Generator takes as input a latent vector $z \in \mathbb{R}^{100}$ and outputs parameters for 16 bezier curves (14 positional parameters + width and alpha) and 5 circles (2 positional parameters + radius + width + alpha). Neural net consists of 4 flat linear layers of dimensions [128, 256, 512, 1024], the last layer is then projected into each parameter family independently. Output parameters is then grouped and passed to differentiable rasterizer to generate image.

Discriminator is a convolutional neural network of 6 layers, with LeakyReLU activation. After experiments we ended up using the same discriminator architecture as was proposed in the original paper, as our attempts failed due to discriminator net being too powerful.

We implemented and trained the following modifications for training GAN, commonly used in literature.

Training of each model took approximately 10 hours on a single GPU (NVidia RTX2080Ti). Unfortunately, we could not use Google Colab as differentiable rasterizer was not compatible with Colab hardware.

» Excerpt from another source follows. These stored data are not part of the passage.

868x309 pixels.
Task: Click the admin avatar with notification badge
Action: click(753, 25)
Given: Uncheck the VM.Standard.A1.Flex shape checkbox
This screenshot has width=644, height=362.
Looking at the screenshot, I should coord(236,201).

Number of experiments was also limited due to high computational costs.

\[\omega \leftarrow clip (\omega, -0.01, 0.01)\] \[\hat x \leftarrow \epsilon x_{real} + (1-\epsilon) x_{fake}\] \[loss \leftarrow D(x_{fake}) - D(x_{real}) + \lambda (\| \nabla_{\hat x} D(\hat x) \|_2 - 1)^2\] \[\bar W_{SN} (W) = \frac W {\sigma(W)}\] \[g = \frac{\partial D(G(z))}{\partial z}; \; \; \Delta z = \frac {\alpha} {\beta + \| g \|^2} \cdot g\]

Unfortunately, LOGAN model did not converge in our experiments - it must be a bug in our code, or a conceptual mistake.


We evaluated and compared our models using Inception Score IS and Frechet Inception distance FID. Inception Score uses pretrained classificator and measures the variety of generated examples through measuring distribution of labels predicted by pretrained classifier. Frechet inception distance measures this variety by comparing feature distribution extracted by classifier on validation set and generated samples:

\[\| \mu_{real} - \mu_{fake} \|_2^2 + Trace(\Sigma_{real} + \Sigma_{fake} - 2 (\Sigma_1 \Sigma_2)^{0.5})\]

FID score between validation and test subsets is 30.56


Generated data samples. Note that both vector curves and circles are in use here. Images are rasterized to 64x64 resolution for visualization purposes.

As for quality scores, neither of the model showed good performance (the scores are far from ground truth FID). Consider the table below.

Model IS FID
WGAN 1.935 94.14
WGAN-GP 1.856 101.7
SN WGAN-GP 1.919 84.54
LOGAN NGD 1.11 208

We see that LOGAN is much worse in scores, and indeed the model failed to converge to meaningful results, generating the same repeating pattern. This is known as mode collapse problem. We see no theoretical limitations with using this approach, some hyperparameter tweaking is required to make it work, as we spent a lot of time finding the correct batch size and learning rate to make other models work.

As for Wasserstein GANs, they showed good convergence and results, but results are far from perfect both visually and qualitatively. We did not achieve desired FID score of 30 (as between validation and test subsets). But again, we assume that it is only the matter of longer training.

Differentiable rasterization is computationally expensive operation and thus GAN with vector graphics takes approximately 10 times more time to converge. Unfortunately, we could not speed up this process as increasing batch size breaks the training dynamics.

Latent space interpolation

As generator’s output now has a direct meaning (it is connected to control parameters of underlying primitives), opposed to raster GAN’s, which generate pixel colors directly, we see extracting meaningful directions in a latent space as promising direction of future research.

Latent space interpolation examples.